We considered six FLC model configurations (following Tay et al. 2022):

  • FLC (stem): elevated rate only on the stem branches leading into mink clades.
  • FLC (clade): elevated rate only within mink clades.
  • FLC (clade and stem): elevated rates on both stem branches and within mink clades.
  • FLC (shared, stem): one shared stem-rate parameter across all mink clades.
  • FLC (shared, clade): one shared clade-rate parameter across all mink clades.
  • FLC (shared, clade and stem): shared rate parameters for stem and clade components across all mink clades.

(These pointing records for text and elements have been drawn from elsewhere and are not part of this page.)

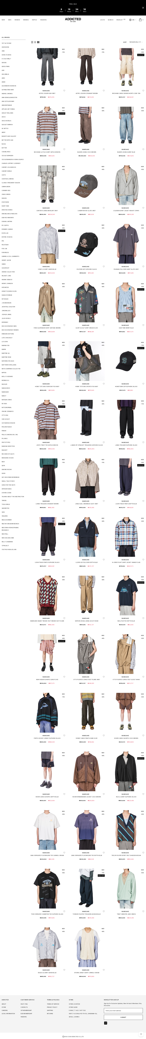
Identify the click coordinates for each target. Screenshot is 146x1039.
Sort (125, 42)
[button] (32, 42)
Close (143, 8)
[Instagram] (105, 1023)
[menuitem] (14, 43)
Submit (123, 1017)
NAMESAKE (46, 91)
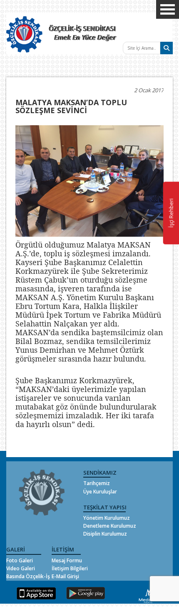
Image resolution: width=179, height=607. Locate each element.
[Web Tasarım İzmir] (148, 595)
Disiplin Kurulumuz (105, 533)
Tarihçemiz (96, 483)
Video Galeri (20, 568)
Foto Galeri (19, 560)
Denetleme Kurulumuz (109, 525)
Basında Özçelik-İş (28, 576)
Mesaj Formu (67, 560)
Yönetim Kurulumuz (106, 517)
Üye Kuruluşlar (100, 491)
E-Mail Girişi (65, 576)
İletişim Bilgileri (70, 568)
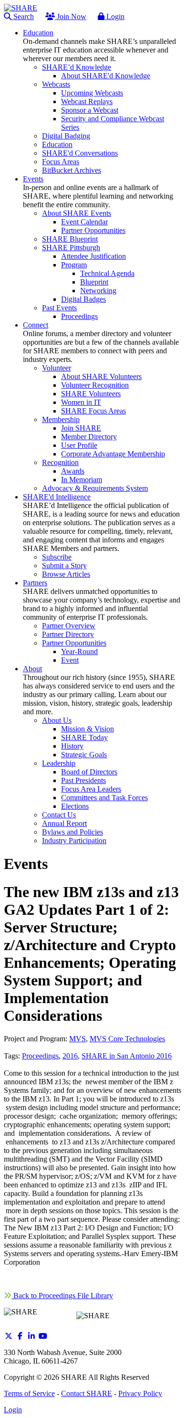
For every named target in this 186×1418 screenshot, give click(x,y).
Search (22, 16)
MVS (77, 1039)
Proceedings (40, 1056)
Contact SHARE (86, 1393)
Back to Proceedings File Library (62, 1295)
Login (114, 16)
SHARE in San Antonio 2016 (127, 1056)
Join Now (70, 16)
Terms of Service (29, 1393)
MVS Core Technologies (127, 1039)
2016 (70, 1056)
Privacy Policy (140, 1393)
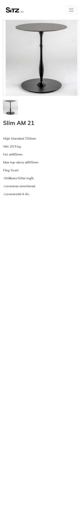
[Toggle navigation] (71, 10)
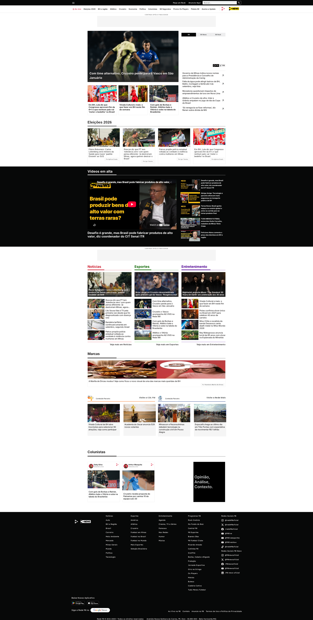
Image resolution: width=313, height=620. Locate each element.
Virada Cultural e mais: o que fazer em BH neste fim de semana (211, 303)
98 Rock (218, 34)
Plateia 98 (195, 9)
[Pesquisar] (239, 2)
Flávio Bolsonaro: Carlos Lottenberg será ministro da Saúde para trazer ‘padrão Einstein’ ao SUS (101, 153)
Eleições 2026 (89, 9)
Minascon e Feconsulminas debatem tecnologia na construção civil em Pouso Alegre (171, 428)
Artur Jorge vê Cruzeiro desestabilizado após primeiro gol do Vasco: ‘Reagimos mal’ (156, 293)
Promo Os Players (181, 9)
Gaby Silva (98, 465)
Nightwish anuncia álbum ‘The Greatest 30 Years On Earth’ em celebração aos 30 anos (203, 293)
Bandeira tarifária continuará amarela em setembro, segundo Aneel (117, 324)
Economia (133, 9)
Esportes (142, 267)
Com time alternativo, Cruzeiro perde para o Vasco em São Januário (163, 303)
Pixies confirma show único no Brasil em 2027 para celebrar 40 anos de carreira (212, 314)
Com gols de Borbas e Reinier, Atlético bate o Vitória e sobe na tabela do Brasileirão (164, 324)
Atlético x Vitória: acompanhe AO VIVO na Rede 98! (163, 335)
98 (189, 34)
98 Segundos (165, 9)
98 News (203, 34)
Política (143, 9)
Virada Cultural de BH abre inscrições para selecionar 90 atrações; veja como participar (103, 427)
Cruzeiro (122, 9)
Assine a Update (208, 9)
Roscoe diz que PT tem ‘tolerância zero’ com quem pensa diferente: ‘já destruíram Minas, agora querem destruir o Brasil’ (138, 154)
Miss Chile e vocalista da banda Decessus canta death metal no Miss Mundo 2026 (212, 324)
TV (217, 65)
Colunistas (152, 9)
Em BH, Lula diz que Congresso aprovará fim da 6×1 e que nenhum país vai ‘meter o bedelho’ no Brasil (209, 153)
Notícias (94, 267)
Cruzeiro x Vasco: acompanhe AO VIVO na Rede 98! (163, 314)
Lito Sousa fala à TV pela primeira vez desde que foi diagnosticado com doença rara (118, 314)
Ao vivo (78, 9)
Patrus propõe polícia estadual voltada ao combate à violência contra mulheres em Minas (173, 151)
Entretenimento (194, 267)
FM (223, 65)
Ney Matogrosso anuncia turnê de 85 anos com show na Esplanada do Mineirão (212, 335)
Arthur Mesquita (135, 465)
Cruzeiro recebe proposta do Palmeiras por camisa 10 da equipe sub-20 (136, 496)
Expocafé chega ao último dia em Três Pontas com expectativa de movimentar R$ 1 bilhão (210, 427)
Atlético (113, 9)
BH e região (103, 9)
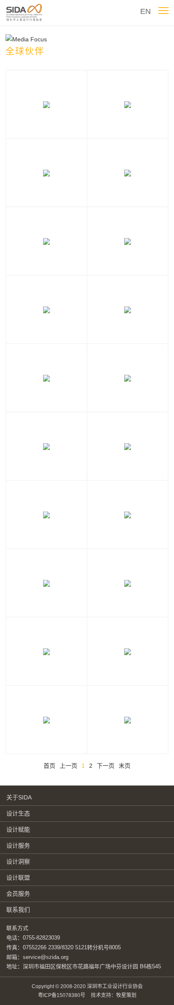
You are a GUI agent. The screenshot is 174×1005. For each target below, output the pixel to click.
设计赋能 (18, 829)
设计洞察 (18, 861)
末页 (124, 765)
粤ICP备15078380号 (61, 995)
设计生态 (18, 813)
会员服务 (18, 893)
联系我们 (18, 909)
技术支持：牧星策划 (113, 995)
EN (145, 11)
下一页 (105, 765)
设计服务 (18, 845)
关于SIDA (19, 797)
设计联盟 (18, 877)
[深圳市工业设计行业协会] (25, 12)
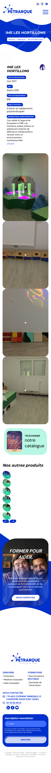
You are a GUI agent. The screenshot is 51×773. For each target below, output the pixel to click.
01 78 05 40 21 (13, 702)
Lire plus (10, 143)
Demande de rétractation (35, 684)
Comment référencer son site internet (30, 755)
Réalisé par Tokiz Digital (28, 755)
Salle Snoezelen (11, 683)
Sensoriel (8, 672)
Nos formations (36, 676)
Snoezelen (9, 676)
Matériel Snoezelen (13, 679)
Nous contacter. (13, 692)
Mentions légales (31, 753)
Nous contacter (25, 597)
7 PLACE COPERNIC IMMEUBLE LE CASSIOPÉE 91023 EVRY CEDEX (23, 698)
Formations (35, 672)
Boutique (33, 678)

The biological motivation is that adaptation to a new host may cause a short, episodic rate increase on stem branches (the transition period), with possible extension into the clade depending on the scenario. Across all models, the tree topology is fixed and the root age is constrained using prior knowledge that the SARS-CoV-2 tMRCA is in the second half of 2019 (Duchene et al. 2020; Ghafari et al. 2022). We used a gamma distribution with shape = 1 and scale = 0.001 such that the 95 per cent percentile range was 2.5 × 10–5 to 3.7 × 10–3.

Template customization

Here we add a uniform prior on the root age to the default template, which is necessary to constrain the root age in this analysis. The template can be generated using episodic template and modified using sed or a text editor.

episodic template \
  | sed 's#</prior>#<uniformPrior lower="2019.5" upper="2020"><parameter idref="age(root)"/></uniformPrior>\
</prior>#' \
  > template_porter2023.xml

Configure and Execute workflow

This run command executes the same dataset under six FLC parameterizations so their posterior rate estimates and model fit can be compared directly. The same alignment, fixed starting tree, and foreground groups are used across all model variants to isolate the effect of clock structure.

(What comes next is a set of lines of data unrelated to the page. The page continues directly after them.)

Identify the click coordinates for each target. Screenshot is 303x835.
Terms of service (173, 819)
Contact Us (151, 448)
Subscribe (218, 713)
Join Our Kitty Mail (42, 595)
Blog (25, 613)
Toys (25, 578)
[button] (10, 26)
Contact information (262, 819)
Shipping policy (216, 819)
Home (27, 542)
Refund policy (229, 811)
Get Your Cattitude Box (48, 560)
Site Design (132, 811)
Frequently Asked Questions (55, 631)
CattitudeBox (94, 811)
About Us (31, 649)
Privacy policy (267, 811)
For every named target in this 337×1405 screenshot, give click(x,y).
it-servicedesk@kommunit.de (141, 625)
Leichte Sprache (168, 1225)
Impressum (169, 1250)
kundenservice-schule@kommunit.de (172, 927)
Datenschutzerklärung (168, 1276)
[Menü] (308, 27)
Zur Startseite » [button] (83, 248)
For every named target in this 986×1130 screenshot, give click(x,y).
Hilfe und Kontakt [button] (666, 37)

Key settings in this command are:

  • --beast-template template_porter2023.xml: applies the customized root-age prior.
  • -a and --newick: provide the sequence alignment and fixed topology.
  • -s 10000 and -cl 10000000: collects 10,000 samples from a 10,000,000-step chain.
  • --clock ... (repeated): runs all six FLC model variants in one workflow.
  • -shape 1 -scale 0.001: sets the gamma prior used for clock-rate parameters.
  • -g mink_Netherlands -g mink_Denmark: defines mink foreground clades for local-clock assignment.
episodic run \
  --beast-template template_porter2023.xml \
  -a tests/data/Porter2023.afa \
  --newick tests/data/Porter2023.newick \
  -s 10000 \
  -cl 10000000 \
  -o Porter2023 \
  --clock flc-stem \
  --clock flc-clade \
  --clock flc-stem-and-clade \
  --clock flc-shared-stem \
  --clock flc-shared-clade \
  --clock flc-shared-stem-and-clade \
  -shape 1 -scale 0.001 \
  -g mink_Netherlands \
  -g mink_Denmark

Key outputs

In the clocks_1.0_0.001-violin-trimmed.png plot, the FLC stem models show a clear rate increase on the stem branches leading into mink clades, while the clade models show no increase within the mink clades. This suggests that the rate shift is concentrated on the transition branches rather than being sustained within the mink lineages, consistent with an episodic burst of adaptation during host-jump. The Netherlands mink clade shows a stronger rate increase than the Denmark clade, which is averaged out in the shared-parameter models.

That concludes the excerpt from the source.